BEGIN DATA
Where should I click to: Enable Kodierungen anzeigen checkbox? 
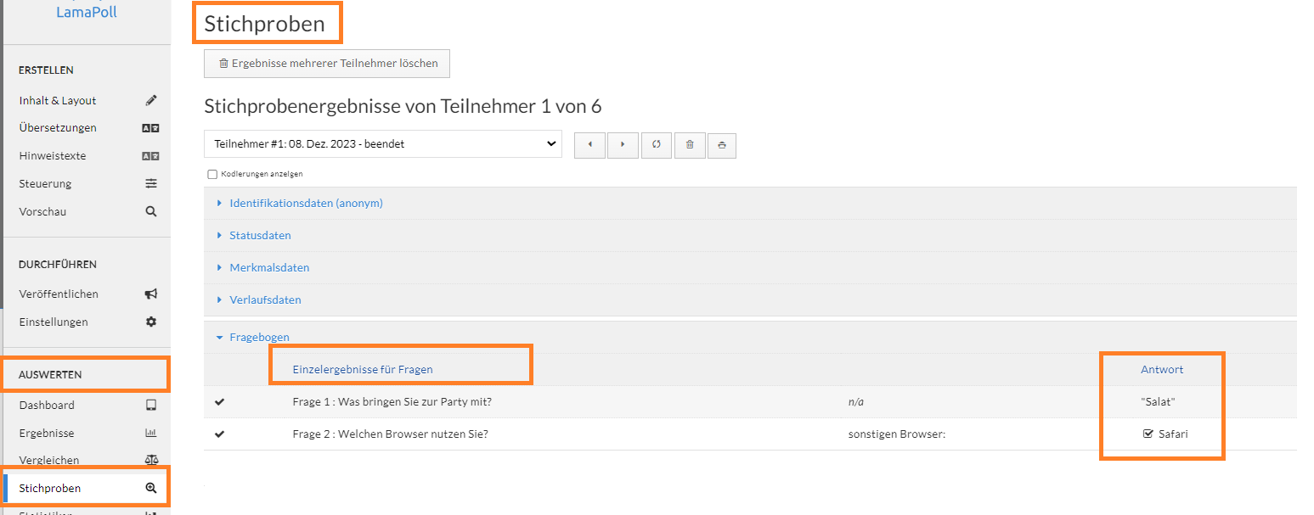(x=212, y=174)
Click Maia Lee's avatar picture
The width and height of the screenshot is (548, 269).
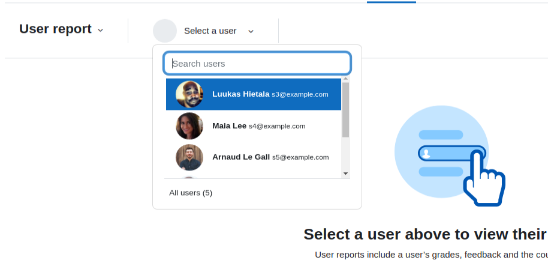189,126
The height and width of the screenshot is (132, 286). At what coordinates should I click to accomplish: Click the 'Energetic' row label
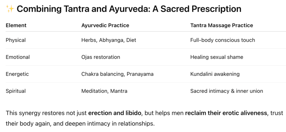coord(17,74)
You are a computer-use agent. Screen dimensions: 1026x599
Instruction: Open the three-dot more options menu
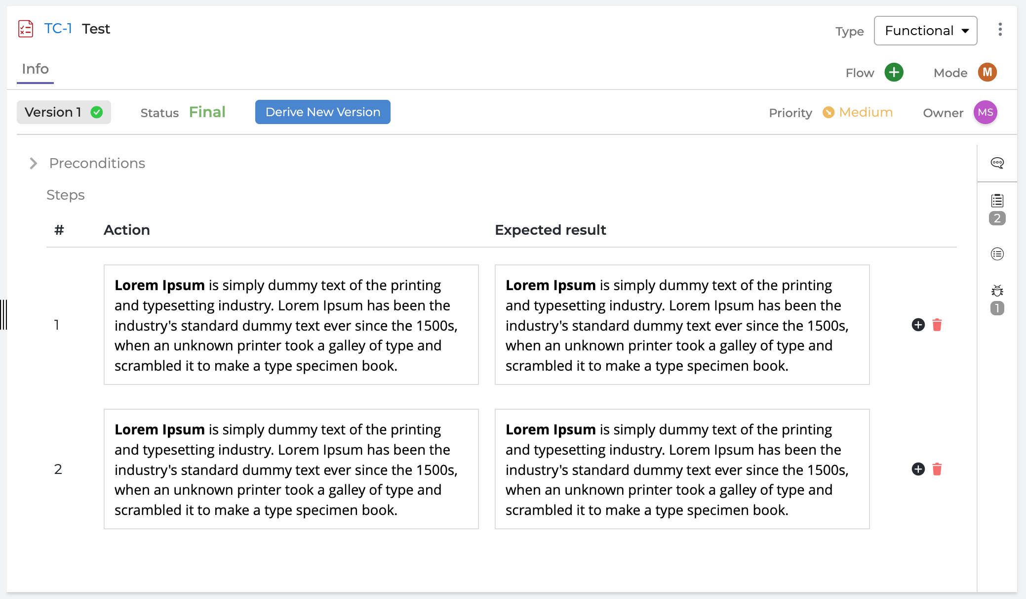point(1000,29)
END DATA
◆ WORK TO COMPLETE ◆
Can you rename every "screenshot" in the data above to "capture", keep everything else unchanged, and leave the pictures out of your answer?

◆ SOLUTION ◆
Where should I click to: Enable Kodierungen anzeigen checkbox? 
(x=212, y=174)
Click Maia Lee's avatar picture
The width and height of the capture is (548, 269).
189,126
The height and width of the capture is (132, 286). At what coordinates should I click to accomplish: Click the 'Energetic' row label
coord(17,74)
You are a computer-use agent. Screen dimensions: 1026x599
Instruction: Open the three-dot more options menu
point(1000,29)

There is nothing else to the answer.